Effectivement, un incroyable destin que celui de cette femme qui a su se faire connaître des grands. Quand la tendresse passe par l’estomac, la vie est plus facile. Bises alpines.
Un livre qu’on ne peut littéralement pas lâcher, incroyablement vivant, la vie d’une femme si simple, vraie et aimante qui laisse une trace lumineuse partout où elle va, quel courage il lui a fallu pour se réaliser !!
Je suis si heureuse que tu parles de ce livre formidable qui met dans la lumière la grande vie des êtres !!

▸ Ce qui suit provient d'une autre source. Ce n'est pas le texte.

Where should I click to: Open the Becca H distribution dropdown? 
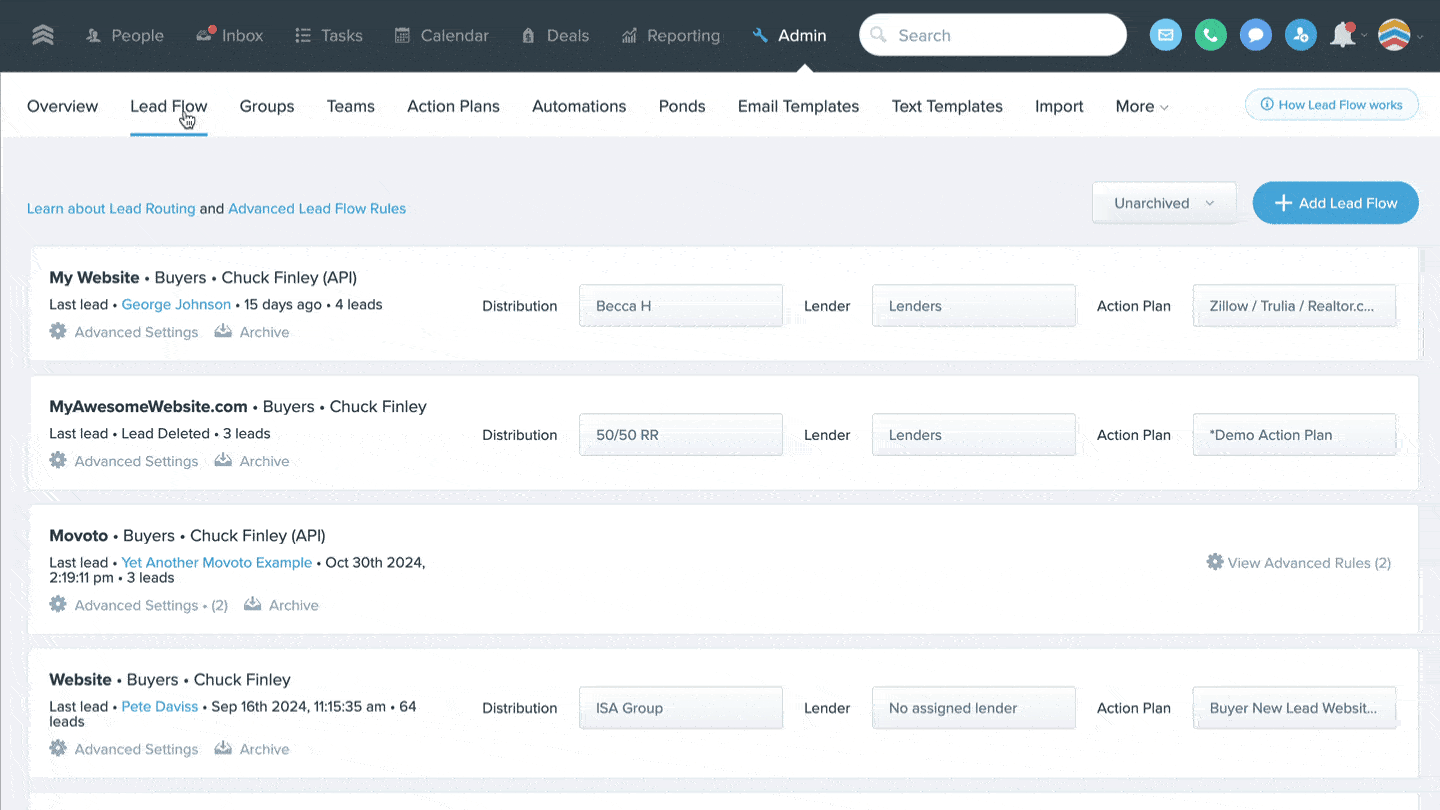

Je t’embrasse Bribri jolie
Certaines destinées humaines sont incroyables, presque cinématographiques,
celle d’Andrée en est une illustration : les portes qu’elle a su pousser
se sont ouvertes par une sorte de sainteté laïque basée sur la droiture
et la persévérance, un exemple à méditer !

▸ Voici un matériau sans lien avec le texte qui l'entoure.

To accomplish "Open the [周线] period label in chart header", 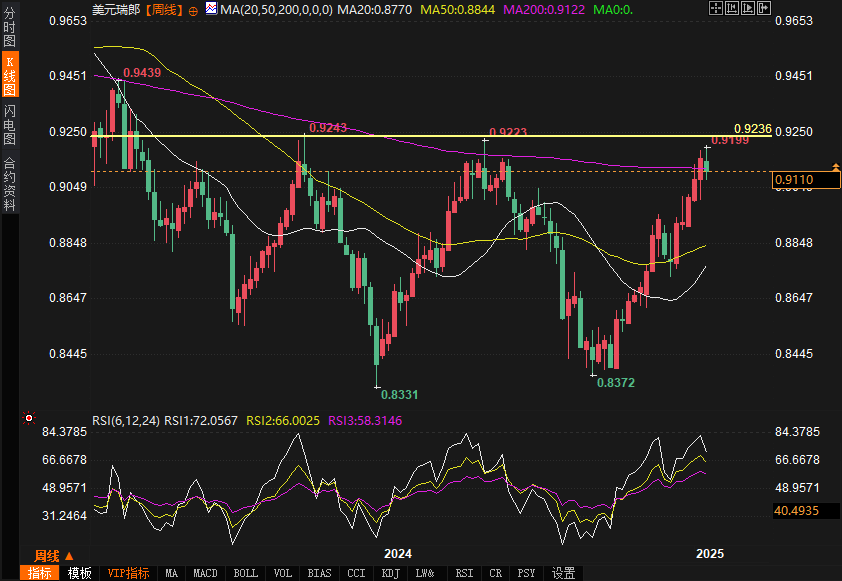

Tu nous fais souvent entrer dans des histoires et des milieux
bien éloignés de nos vies, chère Brigitte, marquant ainsi nos semaines
d’un éclairage inconnu, un vrai délice pour rester dans l’atmosphère
de ce livre : merci de partager ainsi tes dégustations dont les fumets
nous parviennent si agréablement !
elle a su parler aux gens avec ses talents , elle a su les développer et c’est étonnant, une vie hors norme, une manière de faire découvrir l’univers culinaire ….

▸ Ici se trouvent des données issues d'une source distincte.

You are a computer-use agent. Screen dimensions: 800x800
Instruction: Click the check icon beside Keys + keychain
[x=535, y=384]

ah ce doit être savoureux dans tous les sens du terme
j’aime beaucoup ces destins de femmes mal connus et pourtant si représentatif de la place des femmes
J’adore ton article, je note le titre…….Une destinée un peu à la coco Chanel. A l’époque pas de cellule de soutien psychologique, on n’est pas pris en charge, on SE prend en charge sous peine de ployer sous la destinée.
Brigitte, urgent: Ce livre conviendrait -il à une jeune fille de 16 ans qui aurait tendance à s’enfermer dans son statut de soi- disant victime Est- il facile à lire, sans scène scabreuse ou choquante? Je fais confiance à ton jugement amical. Merci!
Rien que le menu, une manière très poétique de présenter les plats…
Et puis ce destin inimaginable, une vie réussie à force de volonté et de talent!
Un récit de vie bien tentant que tu nous donnes envie de découvrir en effet tant le destin de cette femme est remarquable. Merci pour tes extraits toujours bien choisis et ces superbes illustrations
C’était un beau destin , une belle vie……
Une destinée que je ne connaissais pas, tu me donnes très envie de la lire. Encore une preuve de l’ingéniosité de femmes talentueuses, quel que soit leur bagage scolaire et social. Bonne journée Brigitte bises.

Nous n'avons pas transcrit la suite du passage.